One of the first historical references to Saxons occurs in a description of a ‘barbarian conspiracy’, consisting of Picts, Scots and Saxons, attacking Roman Britain ( Yorkshire ) in 367 AD. It is possible that the number of Saxon invaders who settled in Yorkshire had been augmented by Germanic mercenaries who had originally been employed by the Romans to defend their Northern frontier from these very same Picts and North Britons. In any event, by the sixth century Anglo-Saxon colonies on the east coast of Britain had been organised into two separate kingdoms of Bernicia (north of the Tyne ) and Deira (south of the Tyne ). By the mid-seventh century the Anglo-Saxon kings of Northumbria ( Bernicia and Deira) had established their overlordship in the North-British kingdoms of Rheged and Gododdin. During this period the Northumbrians also came into conflict with a king of Dál Riata, Aedán mac Gabráin, at Degsastan . The site of this battle has not yet been identified.

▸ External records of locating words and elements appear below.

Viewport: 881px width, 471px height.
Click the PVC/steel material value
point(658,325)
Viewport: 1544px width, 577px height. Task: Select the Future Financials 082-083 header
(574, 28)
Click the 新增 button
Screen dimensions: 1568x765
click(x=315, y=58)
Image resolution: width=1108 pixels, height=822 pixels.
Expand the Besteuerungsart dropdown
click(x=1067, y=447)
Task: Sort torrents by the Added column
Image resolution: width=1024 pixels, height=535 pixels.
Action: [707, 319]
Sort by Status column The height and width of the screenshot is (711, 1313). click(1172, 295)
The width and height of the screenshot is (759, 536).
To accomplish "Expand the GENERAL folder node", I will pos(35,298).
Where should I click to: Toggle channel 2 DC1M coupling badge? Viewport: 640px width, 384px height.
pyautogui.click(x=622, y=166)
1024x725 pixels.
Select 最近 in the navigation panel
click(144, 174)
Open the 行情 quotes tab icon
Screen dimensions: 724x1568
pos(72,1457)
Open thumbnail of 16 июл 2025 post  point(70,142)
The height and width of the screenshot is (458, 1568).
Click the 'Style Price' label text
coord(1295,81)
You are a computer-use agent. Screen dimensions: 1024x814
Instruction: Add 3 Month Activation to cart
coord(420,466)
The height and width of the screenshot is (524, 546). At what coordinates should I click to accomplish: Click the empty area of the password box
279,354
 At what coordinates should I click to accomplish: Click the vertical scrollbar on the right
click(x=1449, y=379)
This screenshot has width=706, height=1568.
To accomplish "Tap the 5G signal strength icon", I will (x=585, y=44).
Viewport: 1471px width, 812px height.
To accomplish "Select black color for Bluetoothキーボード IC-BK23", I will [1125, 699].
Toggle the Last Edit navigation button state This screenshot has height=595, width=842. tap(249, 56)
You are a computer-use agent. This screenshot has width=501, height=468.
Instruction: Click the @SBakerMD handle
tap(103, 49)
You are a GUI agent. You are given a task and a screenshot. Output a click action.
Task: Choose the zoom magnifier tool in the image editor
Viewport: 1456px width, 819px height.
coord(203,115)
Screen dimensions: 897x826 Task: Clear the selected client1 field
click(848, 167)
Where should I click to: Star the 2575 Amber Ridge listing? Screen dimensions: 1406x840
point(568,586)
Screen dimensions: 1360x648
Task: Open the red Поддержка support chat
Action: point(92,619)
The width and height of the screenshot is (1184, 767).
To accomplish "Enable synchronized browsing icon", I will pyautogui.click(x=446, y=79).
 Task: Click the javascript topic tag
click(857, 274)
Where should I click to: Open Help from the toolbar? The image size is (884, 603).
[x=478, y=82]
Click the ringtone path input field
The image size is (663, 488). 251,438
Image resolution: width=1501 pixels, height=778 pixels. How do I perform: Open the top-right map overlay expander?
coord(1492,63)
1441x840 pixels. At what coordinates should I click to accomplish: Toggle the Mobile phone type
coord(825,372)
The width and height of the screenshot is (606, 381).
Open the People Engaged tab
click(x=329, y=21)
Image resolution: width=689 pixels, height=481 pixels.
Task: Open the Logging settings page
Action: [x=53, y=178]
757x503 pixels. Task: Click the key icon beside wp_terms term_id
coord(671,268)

Before 685 AD it is clear that Northumbrian overlordship was firmly established in the area of central Scotland known as Manau.This name is preserved in at least two place-names, Slamannan and Clackmannan, on either side of the Forth estuary, and a Northumbrian bishopric was established at Abercorn under bishop Trumwine. A number of early Anglo-Saxon place names in Lothian, including Whittinghame, Coldingham and Haddington, probably date from this period. However, in 685 AD king Ecgfrith of Northumbria was defeated by Bruide son of Bili, king of the Pictish province of Fortriu , at Nechtanesmere near Forfar. According to one early eighth-century English source (Bede), the Picts, Scots and some North Britons recovered their freedom as a result of this victory. Eventually, during the reign of Causantín mac á eda (Constantine II: 900 to c.942 AD), king of Alba, the rulers of Northumbria accepted Scottish overlordship and the entire territory of Lothian was annexed to Scotland when Máel Coluim mac Cináeda (Malcolm II) won the battle of Carham in 1018 AD.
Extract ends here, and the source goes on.